WORK INSTRUCTION:
Please repeat the lines below exactly. Begin with the line containing "253x303 pixels. At" and go on through the line containing "Open help with".

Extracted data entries
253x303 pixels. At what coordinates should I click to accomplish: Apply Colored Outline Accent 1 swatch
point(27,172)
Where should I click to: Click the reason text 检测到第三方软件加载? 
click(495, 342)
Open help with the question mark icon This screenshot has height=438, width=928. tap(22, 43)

--

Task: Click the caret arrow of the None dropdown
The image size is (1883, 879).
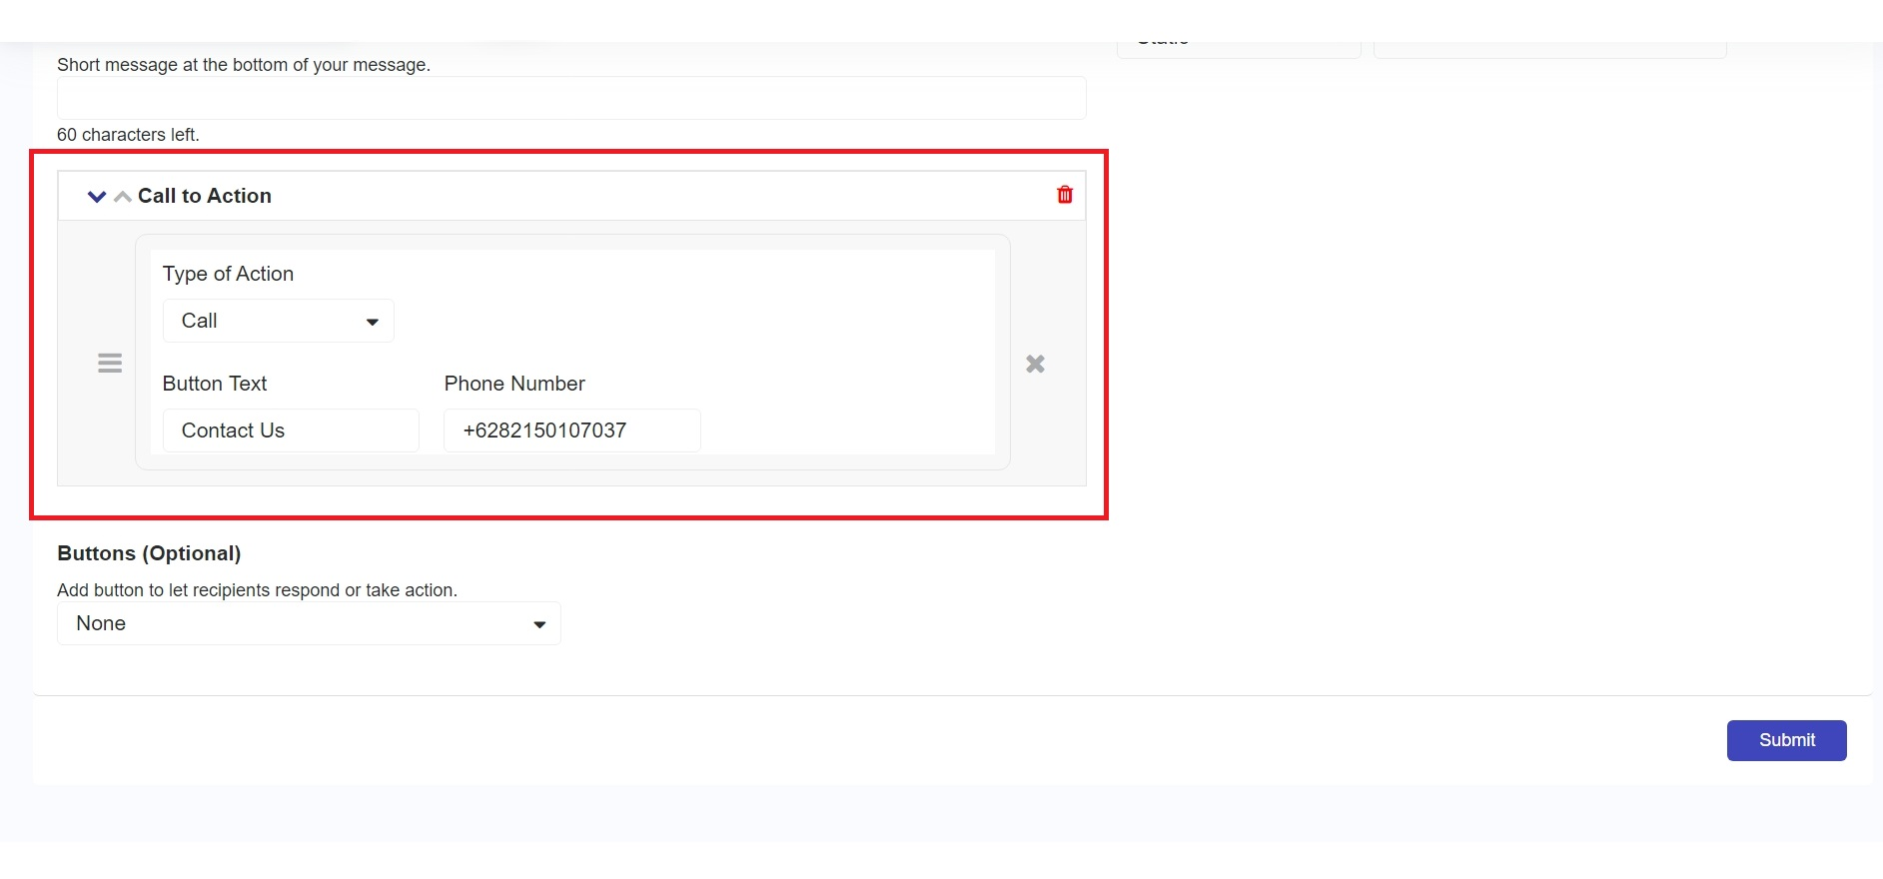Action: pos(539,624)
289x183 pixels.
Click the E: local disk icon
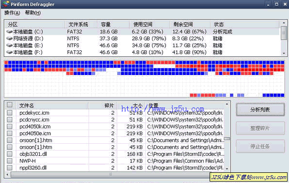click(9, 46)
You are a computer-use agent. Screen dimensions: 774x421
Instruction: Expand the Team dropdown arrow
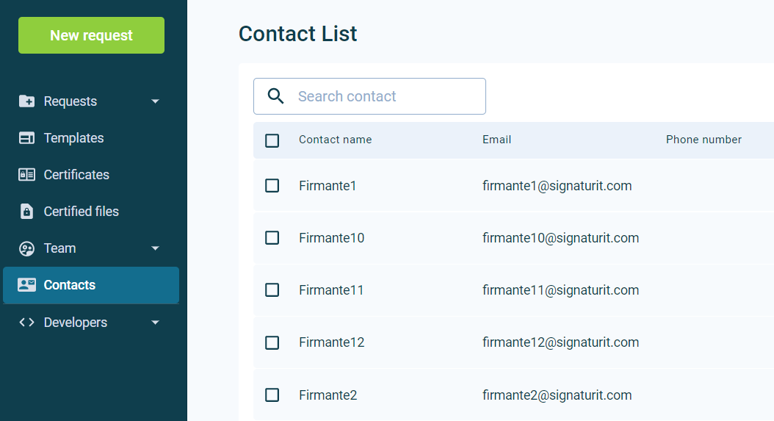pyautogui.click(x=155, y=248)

SOLUTION FOR THIS TASK:
253x303 pixels. At what coordinates should I click to accomplish: Apply Colored Outline Accent 1 swatch
point(27,172)
Where should I click to: Click the reason text 检测到第三方软件加载? 
click(495, 342)
Open help with the question mark icon This screenshot has height=438, width=928. tap(22, 43)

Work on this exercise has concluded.